Diam itu emas, nasehat yang terus relevan
Dunia sudah diramalkan akan menjadi desa global sejak tahun 1960-an, hal ini dituliskan Marshall McLuhan dalam bukunya Understanding Media. Artinya, dunia bakal terasa sempit, semuanya saling terhubung tanpa sekat dan seolah-olah tiap orang kenal satu sama lain. Ramalan McLuhan diwujudkan oleh teknologi bernama internet.
Internet membuat pola komunikasi orang-orang berubah dan peredaran informasi menjadi sangat cepat. Apalagi setelah ada penemuan bernama media sosial. Kita bisa mengintai apa yang terjadi di seluruh dunia dari atas kasur di kamar kita yang terpencil. Tiap hari selalu ada berita dan beritanya selalu baru tiap saat.

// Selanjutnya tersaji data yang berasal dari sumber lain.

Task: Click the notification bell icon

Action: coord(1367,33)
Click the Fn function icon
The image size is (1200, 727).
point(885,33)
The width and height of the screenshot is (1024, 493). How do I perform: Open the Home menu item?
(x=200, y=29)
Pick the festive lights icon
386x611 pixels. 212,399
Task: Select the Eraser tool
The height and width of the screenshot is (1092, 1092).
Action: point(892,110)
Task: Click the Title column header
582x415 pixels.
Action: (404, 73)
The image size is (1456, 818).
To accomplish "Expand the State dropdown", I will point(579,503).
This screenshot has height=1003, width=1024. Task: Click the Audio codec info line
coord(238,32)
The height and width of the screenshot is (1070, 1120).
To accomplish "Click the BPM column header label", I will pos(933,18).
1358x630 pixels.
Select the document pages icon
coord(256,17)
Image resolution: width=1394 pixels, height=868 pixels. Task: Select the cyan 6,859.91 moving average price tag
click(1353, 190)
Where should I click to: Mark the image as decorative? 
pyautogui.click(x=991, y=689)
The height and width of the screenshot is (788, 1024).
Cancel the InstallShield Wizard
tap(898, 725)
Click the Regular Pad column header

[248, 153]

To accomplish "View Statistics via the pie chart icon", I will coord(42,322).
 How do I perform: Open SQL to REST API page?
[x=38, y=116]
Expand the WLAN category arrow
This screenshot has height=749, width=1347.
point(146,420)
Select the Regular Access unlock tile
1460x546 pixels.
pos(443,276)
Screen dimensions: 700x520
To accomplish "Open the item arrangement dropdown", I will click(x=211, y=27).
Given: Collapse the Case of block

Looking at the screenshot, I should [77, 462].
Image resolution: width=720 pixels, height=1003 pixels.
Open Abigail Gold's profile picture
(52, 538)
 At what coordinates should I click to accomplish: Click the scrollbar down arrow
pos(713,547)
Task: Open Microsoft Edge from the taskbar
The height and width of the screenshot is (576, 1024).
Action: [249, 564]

Dahulu, orang-orang harus membayar paparazi untuk menguntit selebriti dan mengorek gosip teranyar. Hari ini, gosip-gosip itu datang dengan sendirinya tanpa diminta. Akun-akun seperti Lambe Turah menerima kiriman dari netizen tiap hari. Kita hidup di zaman yang semuanya serba kentara dan nyaris tak ada yang bisa disembunyikan.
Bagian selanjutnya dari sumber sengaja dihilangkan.